令和4年(2022年)10月3日 第552回

ゴルフ日本男子、22才・河本力がtoday-2で追い上げ、最終日オーバーパーした23才の先輩を逆転優勝! これで今季2勝目、姉の河本結を抜いての難しくて嬉しい2勝目である。 あっ晴れ! 若い世代の台頭に心が弾む。 女子第30戦目のメジャー戦は、勝みなみがtoday-4と追い上げて、まさかの韓国ベテランを大逆転した。 あっ晴れ! こっちは狂喜乱舞である。 良くぞやった! 4日間の優勝スコアが-3とは、如何に難コースだったかとその難しさに驚嘆した。 昨年に続く史上三人目のメジャー連覇とはその偉業に歓びも倍増だろう。 これで27勝3敗である。 日本女子はこのまま、勝ち進め! LPGAは畑岡が11位(28千$)、古江が20位(18千$)、笹生が42位、上原は78位だった。 …・・・今回の日曜日のゴルフ番組はふたつとも大興奮・大満足であった。 今夕は酔い心地が快い。

 

 

石田衣良「池袋ウエストゲートパーク⑯ 獣たちのコロシアム」

──────

**指示**
上の課題文に基づき、次の問いに答えてください。
1. 河本力は何才と記されていますか。
2. 女子第30戦目のメジャー戦における4日間の優勝スコアはいくつでしたか。
3. LPGAで畑岡は何位でしたか。

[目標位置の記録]
──────

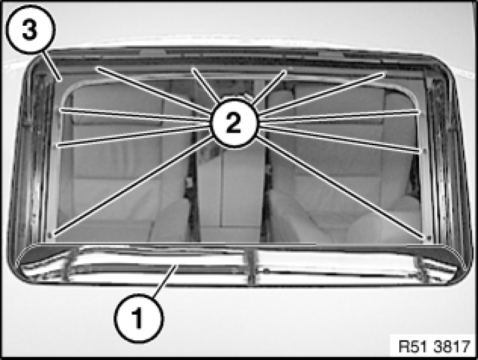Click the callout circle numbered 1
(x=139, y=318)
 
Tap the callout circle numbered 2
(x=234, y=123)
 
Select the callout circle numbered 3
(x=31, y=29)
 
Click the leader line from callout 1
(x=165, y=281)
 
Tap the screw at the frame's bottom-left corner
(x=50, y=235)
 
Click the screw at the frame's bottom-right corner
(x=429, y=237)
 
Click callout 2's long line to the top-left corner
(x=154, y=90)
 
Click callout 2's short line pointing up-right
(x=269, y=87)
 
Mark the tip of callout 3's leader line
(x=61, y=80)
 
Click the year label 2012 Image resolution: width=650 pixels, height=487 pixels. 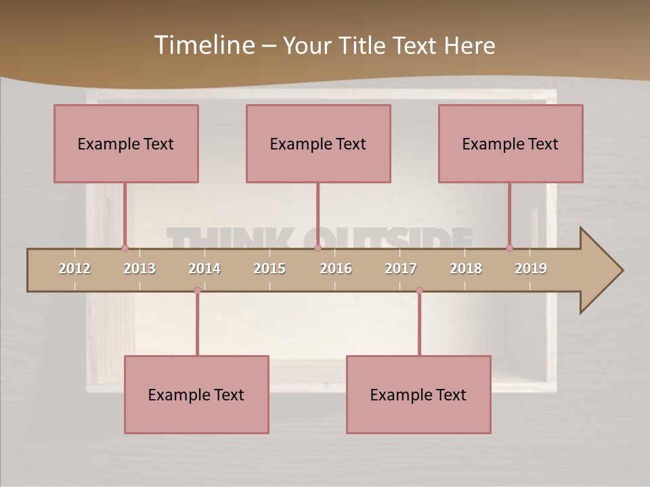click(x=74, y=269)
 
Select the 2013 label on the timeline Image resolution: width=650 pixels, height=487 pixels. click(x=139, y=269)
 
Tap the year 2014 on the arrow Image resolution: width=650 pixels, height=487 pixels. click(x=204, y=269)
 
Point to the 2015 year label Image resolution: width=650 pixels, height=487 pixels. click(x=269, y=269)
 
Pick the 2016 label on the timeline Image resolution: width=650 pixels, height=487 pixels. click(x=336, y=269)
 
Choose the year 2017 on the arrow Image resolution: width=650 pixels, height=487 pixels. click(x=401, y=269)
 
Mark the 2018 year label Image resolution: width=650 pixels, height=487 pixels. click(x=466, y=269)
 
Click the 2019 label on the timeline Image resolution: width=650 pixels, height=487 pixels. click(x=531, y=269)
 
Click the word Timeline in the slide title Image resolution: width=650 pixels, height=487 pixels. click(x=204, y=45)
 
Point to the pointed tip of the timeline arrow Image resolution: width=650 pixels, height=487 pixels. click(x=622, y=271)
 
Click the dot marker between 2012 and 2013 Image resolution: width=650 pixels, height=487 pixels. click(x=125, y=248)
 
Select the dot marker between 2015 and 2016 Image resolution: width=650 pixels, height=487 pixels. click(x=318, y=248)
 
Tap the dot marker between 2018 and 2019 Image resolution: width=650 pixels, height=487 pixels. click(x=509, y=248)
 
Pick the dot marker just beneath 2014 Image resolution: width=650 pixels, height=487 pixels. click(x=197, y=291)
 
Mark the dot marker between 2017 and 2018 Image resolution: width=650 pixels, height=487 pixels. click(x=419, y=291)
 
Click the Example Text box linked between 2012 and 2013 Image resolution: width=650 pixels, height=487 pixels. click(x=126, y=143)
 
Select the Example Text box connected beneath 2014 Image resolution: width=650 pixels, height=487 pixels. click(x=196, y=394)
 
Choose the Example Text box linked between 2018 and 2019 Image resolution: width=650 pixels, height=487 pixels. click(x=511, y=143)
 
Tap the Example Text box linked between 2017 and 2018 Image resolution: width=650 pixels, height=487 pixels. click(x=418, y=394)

──────

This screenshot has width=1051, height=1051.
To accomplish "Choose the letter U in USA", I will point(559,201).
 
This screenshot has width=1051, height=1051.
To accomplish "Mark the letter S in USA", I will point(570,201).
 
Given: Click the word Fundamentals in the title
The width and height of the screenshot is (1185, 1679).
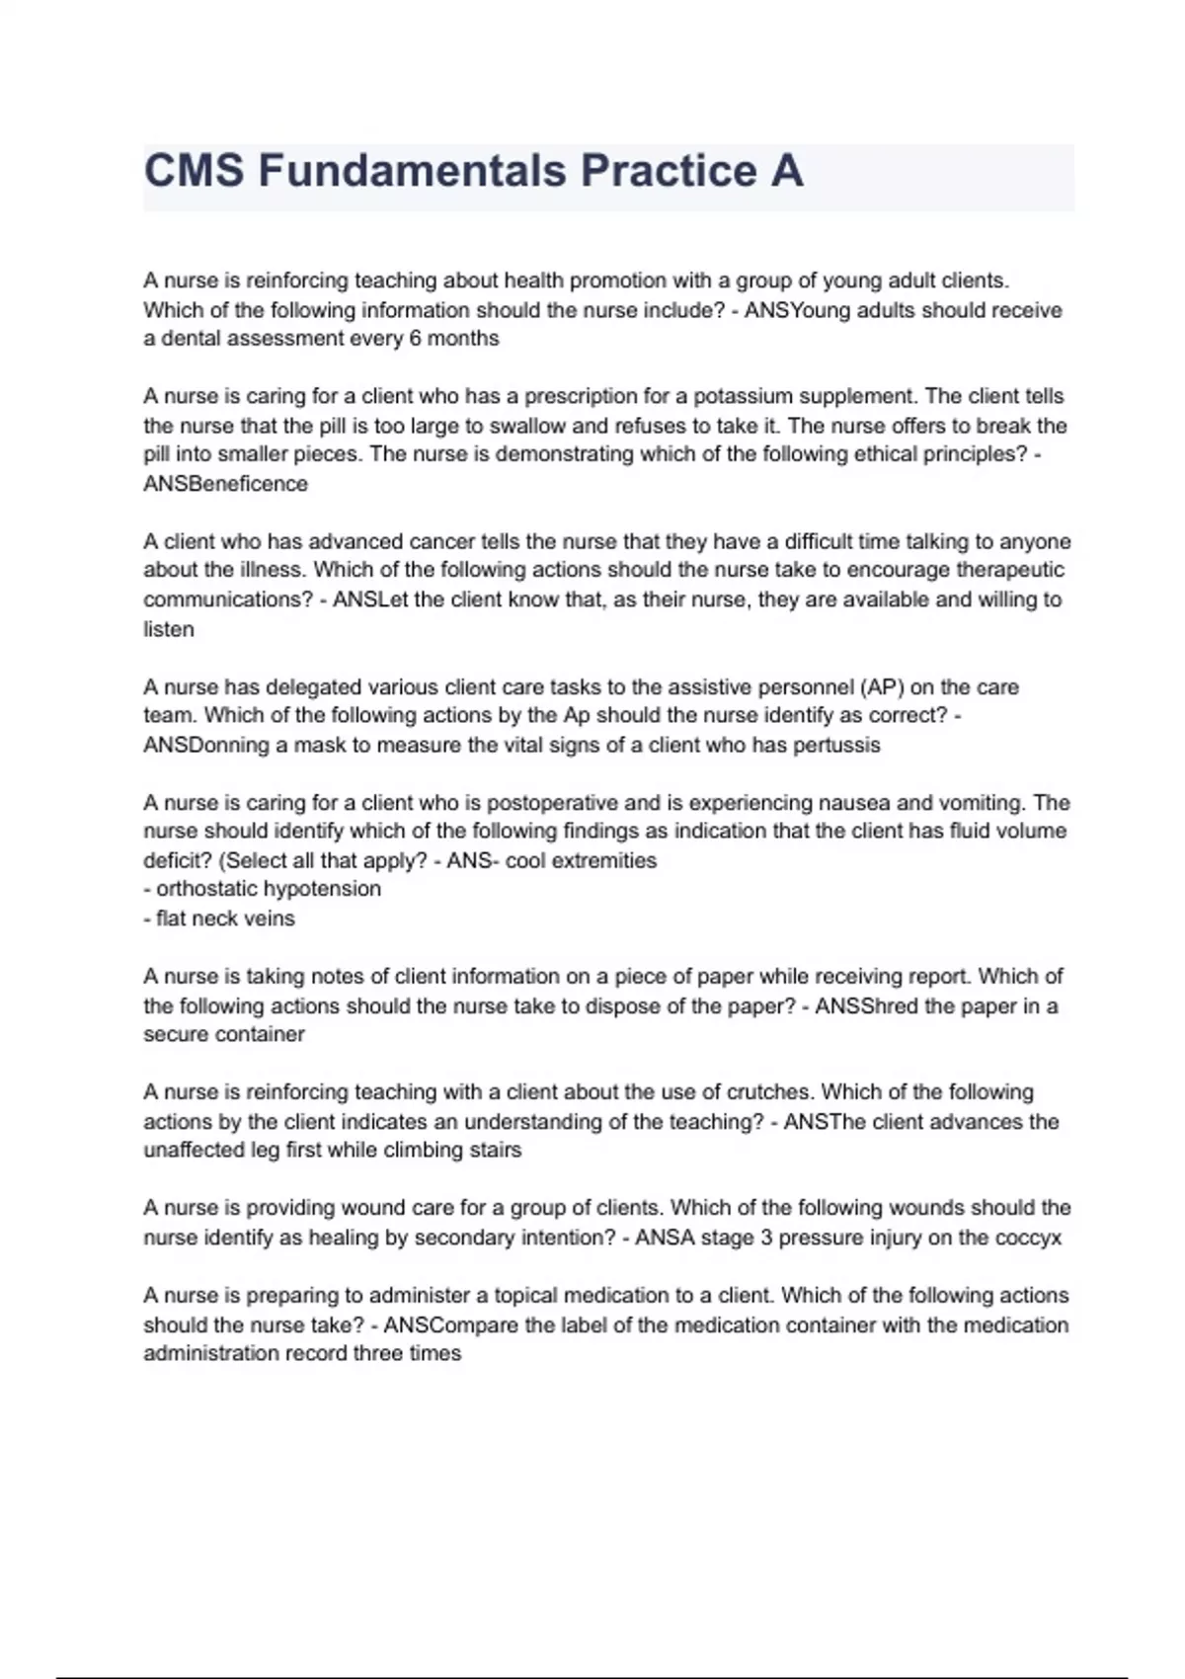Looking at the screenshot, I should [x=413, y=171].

──────

**解答**
1. 22才
2. -3
3. 11位